AMAの活躍から世界GPへ。1983年にトップカテゴリーのWGP500で“キング”ケニー・ロバーツを制して当時史上最年少でチャンピオン獲得。そして1985年にはWGP500&250でダブルタイトル制覇の偉業。多くの逸話を持つフレディ・スペンサーが、Hondaホームカミング熊本2025語った自身の挑戦を、改めてご紹介。
●文:伊藤康司 ●写真:minami/編集部/YM archives
苦しんだ1984シーズンに決断したダブルタイトルへの挑戦
1983年のWGP500でチャンピオンに輝いたフレディ・スペンサー。翌1984年のオランダGPでマシンがトラブルを起こしたときに“500と250の両方でやりたい”と、自らホンダに持ちかけたという。
「500と250の両クラス制覇はヤーノ・サーリネンが1973年に、ケニー・ロバーツが1978年に挑戦したけれど達成できなかった。それでも僕はダブルチャンピオンにむけてバイクを作り上げていきたいと思った。それに対してホンダが“やろう”と言ってくれたことを本当に感謝しています」とスペンサー。
1984年のNSR500は通常の燃料タンクの位置にチャンバーを収め、エンジン下に燃料タンクを配置する独創的なマシンで挑んだがトラブルも多く、スペンサーはシーズンで5勝するが、ランキングは4位。
「いろいろなトラブルも抱えていたし、不安はあったんだよ。でも二つのクラスでやろうという考え方はすばらしいし、自分もチームも信じていた。
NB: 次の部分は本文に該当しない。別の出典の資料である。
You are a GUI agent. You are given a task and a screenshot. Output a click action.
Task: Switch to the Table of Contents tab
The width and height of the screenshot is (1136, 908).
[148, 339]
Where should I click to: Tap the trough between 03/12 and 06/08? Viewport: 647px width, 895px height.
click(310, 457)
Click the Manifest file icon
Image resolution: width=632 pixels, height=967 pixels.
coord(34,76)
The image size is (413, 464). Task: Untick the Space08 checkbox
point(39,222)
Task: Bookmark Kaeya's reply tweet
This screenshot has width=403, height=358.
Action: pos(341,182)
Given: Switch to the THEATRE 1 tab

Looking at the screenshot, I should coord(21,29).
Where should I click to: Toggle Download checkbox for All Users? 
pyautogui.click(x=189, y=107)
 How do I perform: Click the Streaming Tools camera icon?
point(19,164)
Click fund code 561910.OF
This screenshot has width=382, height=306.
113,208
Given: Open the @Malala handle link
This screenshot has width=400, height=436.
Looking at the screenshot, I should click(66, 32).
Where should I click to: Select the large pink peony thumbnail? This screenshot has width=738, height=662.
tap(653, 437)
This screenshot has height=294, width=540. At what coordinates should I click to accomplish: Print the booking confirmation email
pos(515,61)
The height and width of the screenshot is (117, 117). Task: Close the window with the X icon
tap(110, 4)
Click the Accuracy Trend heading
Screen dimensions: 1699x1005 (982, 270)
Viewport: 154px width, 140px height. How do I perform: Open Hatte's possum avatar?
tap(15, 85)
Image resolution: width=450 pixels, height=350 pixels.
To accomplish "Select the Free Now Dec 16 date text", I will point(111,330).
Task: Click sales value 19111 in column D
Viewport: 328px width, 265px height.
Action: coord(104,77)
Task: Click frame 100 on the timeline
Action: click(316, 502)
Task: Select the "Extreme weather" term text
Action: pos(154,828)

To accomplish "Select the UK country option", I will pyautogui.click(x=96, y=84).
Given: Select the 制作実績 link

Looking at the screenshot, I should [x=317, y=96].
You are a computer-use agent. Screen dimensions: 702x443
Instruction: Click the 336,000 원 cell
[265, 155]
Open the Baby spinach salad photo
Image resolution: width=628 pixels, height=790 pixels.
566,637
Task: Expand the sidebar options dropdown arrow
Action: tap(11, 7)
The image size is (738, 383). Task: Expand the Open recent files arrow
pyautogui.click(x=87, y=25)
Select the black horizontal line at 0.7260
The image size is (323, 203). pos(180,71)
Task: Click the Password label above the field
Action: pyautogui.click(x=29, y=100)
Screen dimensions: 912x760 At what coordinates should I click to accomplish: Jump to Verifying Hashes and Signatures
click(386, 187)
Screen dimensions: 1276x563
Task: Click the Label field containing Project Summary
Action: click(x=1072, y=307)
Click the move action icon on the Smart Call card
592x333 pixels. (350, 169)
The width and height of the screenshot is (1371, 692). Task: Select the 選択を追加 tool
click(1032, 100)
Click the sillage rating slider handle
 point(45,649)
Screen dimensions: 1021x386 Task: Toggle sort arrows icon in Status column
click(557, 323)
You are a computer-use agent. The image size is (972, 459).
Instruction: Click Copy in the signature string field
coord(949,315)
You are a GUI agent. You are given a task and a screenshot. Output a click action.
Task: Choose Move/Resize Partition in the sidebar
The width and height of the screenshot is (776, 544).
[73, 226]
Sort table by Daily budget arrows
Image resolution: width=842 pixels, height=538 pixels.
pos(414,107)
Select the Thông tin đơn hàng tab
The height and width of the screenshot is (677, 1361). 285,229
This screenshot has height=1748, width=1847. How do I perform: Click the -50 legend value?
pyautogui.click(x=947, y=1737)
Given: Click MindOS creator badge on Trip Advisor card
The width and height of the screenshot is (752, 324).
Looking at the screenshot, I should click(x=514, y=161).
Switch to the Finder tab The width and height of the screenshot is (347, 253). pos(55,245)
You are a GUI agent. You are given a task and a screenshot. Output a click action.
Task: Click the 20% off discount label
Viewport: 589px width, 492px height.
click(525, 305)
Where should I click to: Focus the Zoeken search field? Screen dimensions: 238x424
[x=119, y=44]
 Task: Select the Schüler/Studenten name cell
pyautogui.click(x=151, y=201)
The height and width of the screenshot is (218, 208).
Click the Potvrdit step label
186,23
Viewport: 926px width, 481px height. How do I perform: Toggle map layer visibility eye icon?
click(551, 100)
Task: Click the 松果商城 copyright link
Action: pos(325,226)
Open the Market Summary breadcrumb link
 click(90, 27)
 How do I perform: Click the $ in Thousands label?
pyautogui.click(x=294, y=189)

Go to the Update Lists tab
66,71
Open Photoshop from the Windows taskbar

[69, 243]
例え結果が出なくても“挑戦したということが大きな結果”になるからね」
そしてホンダとスペンサーはWGPの1985年シーズン前に、新型NSR500(フォーミュラ1クラス)とRS250R-W(ライトウエイトクラス)をデイトナウィークに持ち込み、なんと両クラスで優勝! さらにスペンサーは初のスーパーバイクルールとなった200マイルレースにもVFR750F(インターセプター)で参戦し、こちらも勝利を収めた。
「アメリカのライダーにとって、デイトナで勝つことは夢であり最高の賞なんだ。でも、ほかにも大きな意味があった。デイトナのバンクと速いスピードに耐えることはバイクの開発や進化にとって大事なことで、それをちゃんとコントロールできれば2週間後に南アフリカで開催されるWGPに対応できる、そういうガイドラインとしての意味合いもあったんだ」
異なるマシンの難しさを情熱でクリア。骨折してもレースに勝つ!
「500と比べ250は軽量なので、ブレーキングもコーナリングのラインも立ち上がりも違い、その差は大きなものがある。それをトップライダーたちに勝ち抜くために、ウォームアップとサイティングラップの限られた時間の中で“自分を調整する”のが重要な課題だった。
なにより昔のタイヤは今のように性能が良くなかったので、20ラップ最後まで良い状態では走れず、8ラップを超えるとコントロールが難しい。しかも2種類のバイクでコントロール、どう修正するのか理解しながらやるのは、本当に難しい。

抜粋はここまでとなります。